A rival manufacturer has a similar product under the label NFO (UFO) and their sales pitch is better: “NLO is a fruit ice with cherry taste enriched with special stabiliser avoiding melting. If to store NLO in warm place for a long time it will become a jelly-like paste reminding a representative of extraterrestrial civilizations on vacation.”
Still, I don’t see any non-melting ice cubes for sundowners. (Those little plastic shapes you put in the freezer don’t count because they don’t melt at all and therefore don’t affect the taste. They are impostors).
Where is Georg Gærløs when you need him?
Just finished Rome. Like all the best things, it is brilliant and sad. So very sad. The end of the empire. The end of the comfort of my cursed television (what shall I do tomorrow?).
I think I’ll go cry myself to sleep now.
And to tune out from this evening in the Mother City, we’ll be going to sleep to the smooth midnight sounds of The Temptations, with My Lady Soul…

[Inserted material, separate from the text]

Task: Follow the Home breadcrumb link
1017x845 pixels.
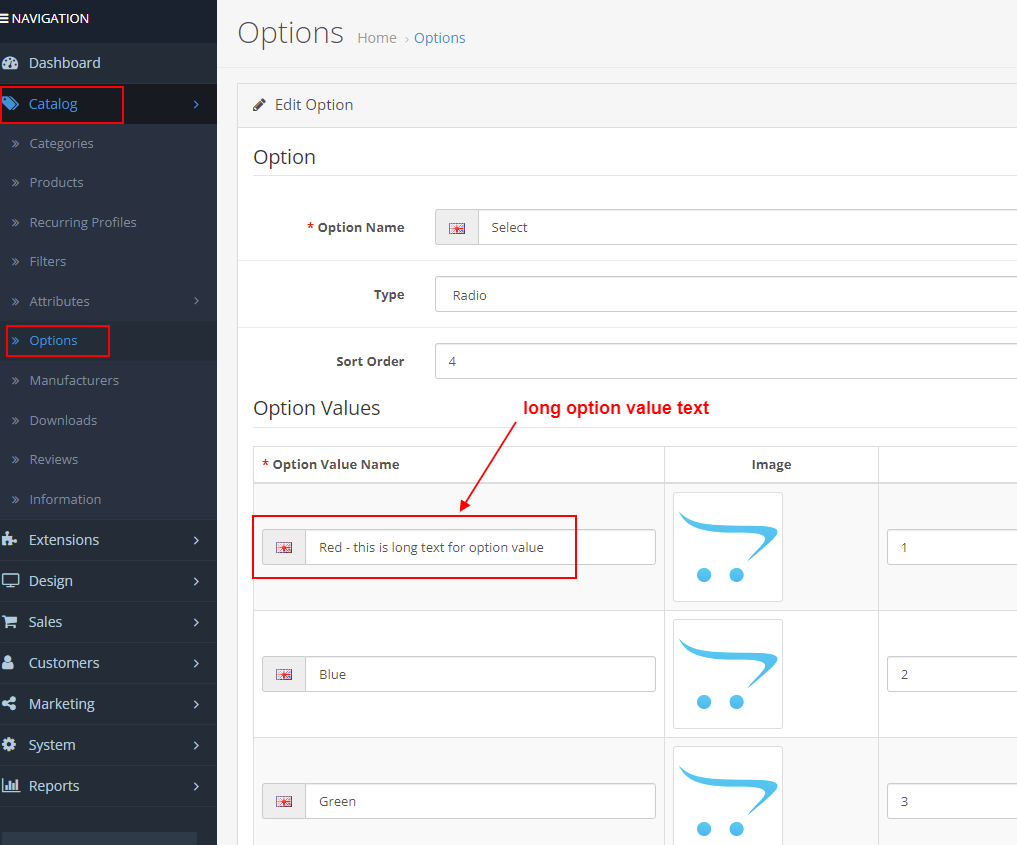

Sitting in the wine shop this morning I am reminded of a man who came in last night. He’s a regular in the shop, a burly man with gentle eyes who we call Dr.so-and-so because that’s his name. I always see him on my Monday shift, and he always buys one bottle from the fridge, typically the same as last time. I imagine this is his bottle for the evening, and I imagine that he looks forward to the end of his Monday so he can go home and enjoy his wine. He probably has a wife, but I imagine he drinks the man portion of the bottle. He looks like someone who will drink the man portion of a bottle of wine over dinner and then move to his favourite armchair with a brandy and the paper. His wife will wake him when he starts snoozing and he’ll tell her he was just closing his eyes.

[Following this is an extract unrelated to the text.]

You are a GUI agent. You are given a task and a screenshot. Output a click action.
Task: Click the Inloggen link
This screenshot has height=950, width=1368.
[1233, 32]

When the doctor came in last night I offered him a taste of a bottle we had open, a wooded chenin blanc. He wasn’t fond of the wine – he prefers something easier on the palate – but when he saw the label, he said “Oh, do you know the owner of this estate?”
Me: “Hmm, no… do you?” (I guess it was a leading question)
Dr.: “Yes, he’s a Russian Jew”.
Me: “Oh.”
Then he paid for his usual bottle, we bade each other a good evening and he went on his way. Nothing more was said of the Russian Jew.
I had no idea then and I still have none of what was meant by that exchange.